### Work item:
Extract the text of every entry below exactly; leave images out.
──────── Data in this exercise ────────
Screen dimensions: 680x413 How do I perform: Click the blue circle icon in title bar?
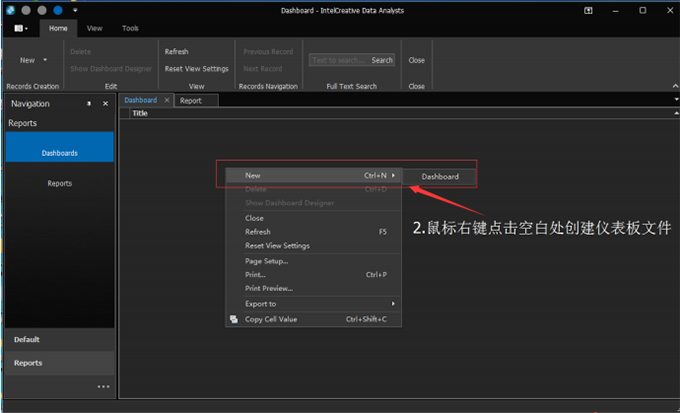click(58, 10)
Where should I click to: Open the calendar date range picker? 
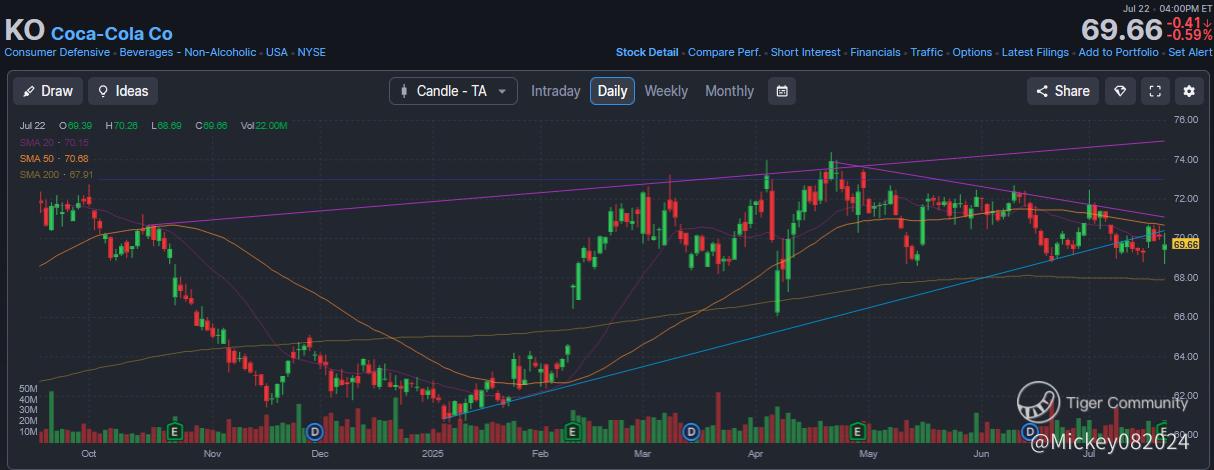tap(782, 91)
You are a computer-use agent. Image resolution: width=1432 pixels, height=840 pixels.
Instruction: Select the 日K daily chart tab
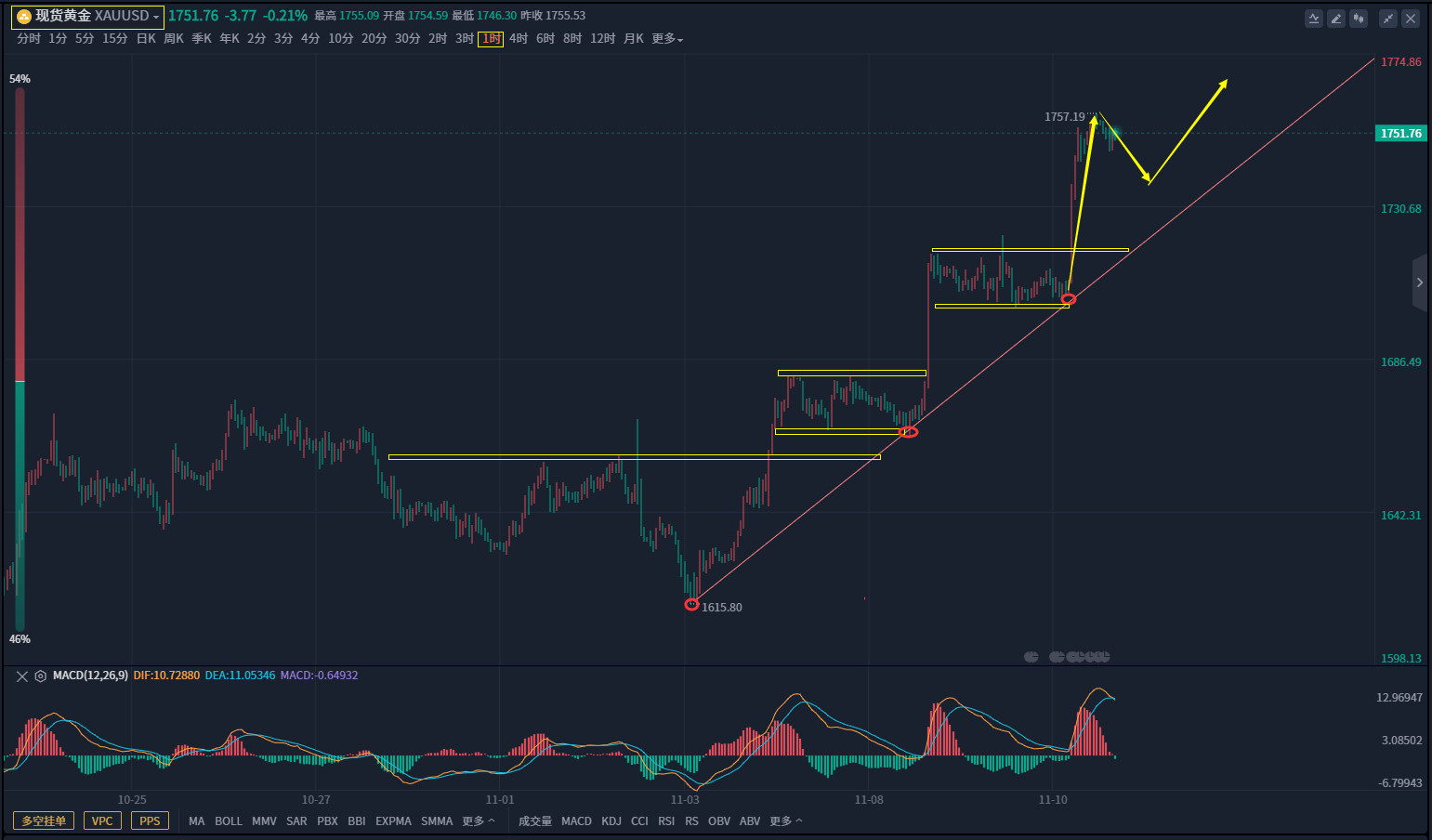[x=146, y=39]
────────
### Written solution:
Screen dimensions: 680x413 How do I perform: Click the blue circle icon in title bar?
click(58, 10)
Where should I click to: Open the calendar date range picker? 
tap(782, 91)
You are a computer-use agent. Image resolution: width=1432 pixels, height=840 pixels.
Instruction: Select the 日K daily chart tab
[x=146, y=39]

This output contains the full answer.